Visie
Jos Stelling noemt film een katholieke kunstuiting. Filmen is liegen en het manipuleren van het bewustzijn van de kijker. Religie is voor hem een toversprookje van universele waarde, net als film. In zijn films staan vaak eenzame mannen centraal, gevoelige antihelden, terwijl vrouwen meestal voldoen aan het Italiaans-katholieke beeld van moeder of minnares, die als katalysator dienen van de dikwijls absurdistische, komische gebeurtenissen en ongerijmde invallen. Van een echt verhaal is meestal geen sprake.
Een kijker moet niet denken maar voelen, meent hij. Dat is een van de redenen dat in zijn films weinig gesproken wordt, omdat dialogen rechtstreeks naar de hersens gaan en daardoor het kijken belemmeren. Het gaat Stelling vooral om een suggestief visueel spanningsveld, waarbij het minder belangrijk is wat de acteurs doen dan wat er tussen acteurs gebeurt, of zoals Stelling zelf zegt ‘associatief wordt opgeroepen’.
Rusland en Italië zijn de twee landen waar Jos Stelling zich als mens, maar vooral als filmer thuis voelt. Volgens Stelling lijken Russen en Italianen erg veel op elkaar in hun manier van leven en kijken, behalve dat de Russische levensbeschouwing gebaseerd is op melancholie, terwijl de katholieke Italiaanse levenskunst zich uitstrekt tot na de dood.

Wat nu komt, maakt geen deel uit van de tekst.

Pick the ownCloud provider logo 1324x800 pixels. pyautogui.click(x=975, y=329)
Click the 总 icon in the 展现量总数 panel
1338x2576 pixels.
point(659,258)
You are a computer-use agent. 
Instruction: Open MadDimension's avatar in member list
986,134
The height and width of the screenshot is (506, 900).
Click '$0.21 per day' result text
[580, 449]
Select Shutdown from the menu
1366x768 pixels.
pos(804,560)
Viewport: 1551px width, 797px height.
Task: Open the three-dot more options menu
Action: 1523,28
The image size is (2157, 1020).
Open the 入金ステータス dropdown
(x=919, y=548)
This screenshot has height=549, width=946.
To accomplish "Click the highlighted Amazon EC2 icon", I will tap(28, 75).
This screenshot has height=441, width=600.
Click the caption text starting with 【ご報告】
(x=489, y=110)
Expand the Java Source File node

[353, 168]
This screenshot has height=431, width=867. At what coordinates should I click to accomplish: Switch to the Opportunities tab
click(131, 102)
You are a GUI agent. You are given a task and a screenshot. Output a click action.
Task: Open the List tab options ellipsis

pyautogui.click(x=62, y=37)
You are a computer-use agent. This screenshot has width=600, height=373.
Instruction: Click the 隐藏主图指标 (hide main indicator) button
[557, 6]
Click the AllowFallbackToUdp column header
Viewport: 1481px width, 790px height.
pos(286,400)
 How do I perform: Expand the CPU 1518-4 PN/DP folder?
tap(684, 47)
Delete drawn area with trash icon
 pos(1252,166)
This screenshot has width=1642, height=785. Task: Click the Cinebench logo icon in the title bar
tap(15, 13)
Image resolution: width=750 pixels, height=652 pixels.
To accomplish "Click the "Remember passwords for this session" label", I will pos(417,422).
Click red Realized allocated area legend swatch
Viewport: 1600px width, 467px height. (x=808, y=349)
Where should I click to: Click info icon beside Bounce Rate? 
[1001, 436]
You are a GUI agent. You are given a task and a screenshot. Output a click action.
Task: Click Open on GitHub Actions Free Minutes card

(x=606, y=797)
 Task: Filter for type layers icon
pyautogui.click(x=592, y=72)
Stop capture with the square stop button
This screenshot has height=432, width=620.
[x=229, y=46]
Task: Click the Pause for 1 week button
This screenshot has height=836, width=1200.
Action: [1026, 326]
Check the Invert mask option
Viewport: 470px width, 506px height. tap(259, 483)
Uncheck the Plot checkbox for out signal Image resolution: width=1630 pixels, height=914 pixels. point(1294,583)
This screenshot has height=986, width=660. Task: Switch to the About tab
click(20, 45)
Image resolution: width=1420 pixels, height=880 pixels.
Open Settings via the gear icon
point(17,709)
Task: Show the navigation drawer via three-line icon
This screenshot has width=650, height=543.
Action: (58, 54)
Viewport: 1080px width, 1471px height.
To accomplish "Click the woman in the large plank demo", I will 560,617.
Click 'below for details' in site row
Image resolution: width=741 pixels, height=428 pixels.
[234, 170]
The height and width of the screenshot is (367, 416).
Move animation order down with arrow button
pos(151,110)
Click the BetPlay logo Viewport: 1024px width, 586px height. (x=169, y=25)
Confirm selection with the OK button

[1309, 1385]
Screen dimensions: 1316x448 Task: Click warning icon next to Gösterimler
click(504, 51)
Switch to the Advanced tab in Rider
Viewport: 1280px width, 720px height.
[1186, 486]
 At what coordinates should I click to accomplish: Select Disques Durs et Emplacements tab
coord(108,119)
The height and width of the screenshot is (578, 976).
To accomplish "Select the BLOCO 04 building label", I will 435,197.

Vooral het Oost-Europese publiek waardeert de films van Stelling meer dan het Nederlandse. Moskou, Sotsji, Kiev en Riga zijn steden waar Jos Stelling beschouwd wordt als een van de belangrijkste nog levende filmauteurs. Zowel Russische critici als Stelling zelf denken dat de calvinistische aard van de Nederlander zich minder ontvankelijk toont voor zijn visuele emotionaliteit, die juist goed aansluit bij die van de Russen. Ook de grappen van de Utrechtse surrealist klikken kennelijk beter met het gevoel voor humor van een Oost-Europees dan van een Nederlands publiek. Voor Jos Stelling is een film geen rationele kunst, maar behoort hij tot de taal van de ziel.
Filmen is voor hem ook nadrukkelijk groepswerk, waarin de regisseur slechts een onderdeel is, terwijl de film uiteindelijk wordt afgemaakt door het publiek. Een film kan dan ook pas echt goed zijn met een goed publiek, dat open staat voor de emoties die een regisseur creëert.